Let $\mathbf{x}$ be a 4-vector and $\Lambda$ be a Lorentz transformation. If $\mathbf{x}' = \Lambda \mathbf{x}$, then $\mathbf{x}' \cdot \mathbf{x}' = \mathbf{x} \cdot \mathbf{x}$, i.e.,

$$\left( \Lambda \mathbf{x} \right) \cdot \left( \Lambda \mathbf{x} \right ) = \mathbf{x} \cdot \mathbf{x}.$$

Note that both $\Lambda$'s are the same since each $\mathbf{x}'$ is the same. It is not the case that one $\Lambda$ is transformed with respect to the other $\Lambda$.

The equation that you wrote down is a component verstion of the above equation with the arbitrary $\mathbf{x}$'s "divided out", and with the dots replaced by g's.

 

[unica]

Thank you for Jones's response.But I am still confused.

Yes,I want to verify that Lorentz transformation seen in elementary treatments of special relativity satisfy this equation.And I accept that those two $\Lambda$s represent the same Lorentz transformation.

But the $$\Lambda^{\mu}_{\rho}$$ originates from$$\overline{x}^{\mu}=\Lambda^{\mu}_{\rho}x_{\rho}$$,
the$$\Lambda^{\nu}_{\sigma}$$ originates from$$\overline{x}^{\nu}=\Lambda^{\nu}_{\sigma}x_{\sigma}$$,
and we can obviously see that the two relative velocities in the two $$\Lambda$$s are generally not the same.So why these two$$\Lambda$$ represent the same Lorentz transformation?I admit that they are identical in frame but different in parameter.

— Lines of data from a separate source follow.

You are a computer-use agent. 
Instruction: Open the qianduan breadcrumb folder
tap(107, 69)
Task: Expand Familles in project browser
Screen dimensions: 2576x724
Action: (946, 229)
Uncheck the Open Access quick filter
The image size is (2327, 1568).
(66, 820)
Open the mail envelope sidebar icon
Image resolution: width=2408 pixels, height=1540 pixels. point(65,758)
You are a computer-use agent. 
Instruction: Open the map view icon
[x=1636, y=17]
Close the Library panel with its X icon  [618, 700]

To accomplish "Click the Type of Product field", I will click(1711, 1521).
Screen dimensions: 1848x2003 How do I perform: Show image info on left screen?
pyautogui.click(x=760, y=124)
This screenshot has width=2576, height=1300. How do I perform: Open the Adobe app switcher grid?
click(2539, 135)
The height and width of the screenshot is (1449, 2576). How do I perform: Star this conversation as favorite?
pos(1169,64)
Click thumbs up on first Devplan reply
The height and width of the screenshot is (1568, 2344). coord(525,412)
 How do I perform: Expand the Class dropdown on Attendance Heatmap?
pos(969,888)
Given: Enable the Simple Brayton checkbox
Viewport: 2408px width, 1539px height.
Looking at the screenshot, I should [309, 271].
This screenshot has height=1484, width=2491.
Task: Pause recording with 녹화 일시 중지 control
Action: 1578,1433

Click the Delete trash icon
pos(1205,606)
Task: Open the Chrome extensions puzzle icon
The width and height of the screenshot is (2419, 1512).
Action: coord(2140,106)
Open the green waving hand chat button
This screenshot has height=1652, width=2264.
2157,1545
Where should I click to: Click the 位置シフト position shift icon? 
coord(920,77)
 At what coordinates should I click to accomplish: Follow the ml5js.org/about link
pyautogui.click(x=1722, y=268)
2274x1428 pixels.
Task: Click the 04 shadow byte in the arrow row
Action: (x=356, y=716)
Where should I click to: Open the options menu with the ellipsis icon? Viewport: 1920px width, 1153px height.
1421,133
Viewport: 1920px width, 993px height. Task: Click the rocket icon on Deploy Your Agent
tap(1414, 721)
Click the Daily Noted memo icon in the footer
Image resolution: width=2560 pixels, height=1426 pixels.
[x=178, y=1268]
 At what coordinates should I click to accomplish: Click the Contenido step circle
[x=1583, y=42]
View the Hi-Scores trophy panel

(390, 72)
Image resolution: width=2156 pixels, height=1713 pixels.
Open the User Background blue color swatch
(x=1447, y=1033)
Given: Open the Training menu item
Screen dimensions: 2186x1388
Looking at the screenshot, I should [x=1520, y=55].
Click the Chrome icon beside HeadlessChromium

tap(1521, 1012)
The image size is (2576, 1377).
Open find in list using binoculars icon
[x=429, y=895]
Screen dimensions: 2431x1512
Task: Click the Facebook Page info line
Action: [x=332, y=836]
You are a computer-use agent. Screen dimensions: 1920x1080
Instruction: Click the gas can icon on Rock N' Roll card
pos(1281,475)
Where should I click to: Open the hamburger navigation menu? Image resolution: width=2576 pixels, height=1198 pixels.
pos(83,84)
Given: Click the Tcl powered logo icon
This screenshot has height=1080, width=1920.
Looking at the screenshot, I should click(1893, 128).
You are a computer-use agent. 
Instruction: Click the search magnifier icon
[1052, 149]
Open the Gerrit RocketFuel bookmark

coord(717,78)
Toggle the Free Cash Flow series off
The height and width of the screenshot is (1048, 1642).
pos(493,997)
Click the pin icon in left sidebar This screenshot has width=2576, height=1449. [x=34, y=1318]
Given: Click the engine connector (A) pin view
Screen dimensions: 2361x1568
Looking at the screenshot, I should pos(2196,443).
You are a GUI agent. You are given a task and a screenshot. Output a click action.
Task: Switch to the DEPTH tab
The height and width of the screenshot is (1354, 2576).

so we can write them as follow:
$$\Lambda^{\mu}_{\rho}=\left(\begin{array}{cccc}\gamma&-\beta\gamma&0&0\\-\beta\gamma&\gamma&0&0\\0&0&1&0\\0&0&0&1\end{array }\right)$$
and
$$\Lambda^{\nu}_{\sigma}=\left(\begin{array}{cccc}\gamma^{\prime}&-\beta^{\prime}\gamma^{\prime}&0&0\\-\beta^{\prime}\gamma^{\prime}&\gamma^{\prime}&0&0\\0&0&1&0\\0&0&0&1\end{array }\right)$$
and if you do the product as follow:
$$\left(\begin{array}{cccc}\gamma&-\beta\gamma&0&0\\-\beta\gamma&\gamma&0&0\\0&0&1&0\\0&0&0&1\end{array }\right)\left(\begin{array}{cccc}-1&0&0&0\\0&1&0&0\\0&0&1&0\\0&0&0&1\end{array}\right)\left(\begin{array}{cccc}\gamma^{\prime}&-\beta^{\prime}\gamma^{\prime}&0&0\\-\beta^{\prime}\gamma^{\prime}&\gamma^{\prime}&0&0\\0&0&1&0\\0&0&0&1\end{array }\right)$$
you cannot achieve the g of right hand side.But if we delete all the primes ,everything will go right.

Then,I am lack of the knowledge of the general Lorentz transformation.Can you give me some hints or links?Thank you very much.

 

[unica]

I have understood your mean.Thank you very much,George.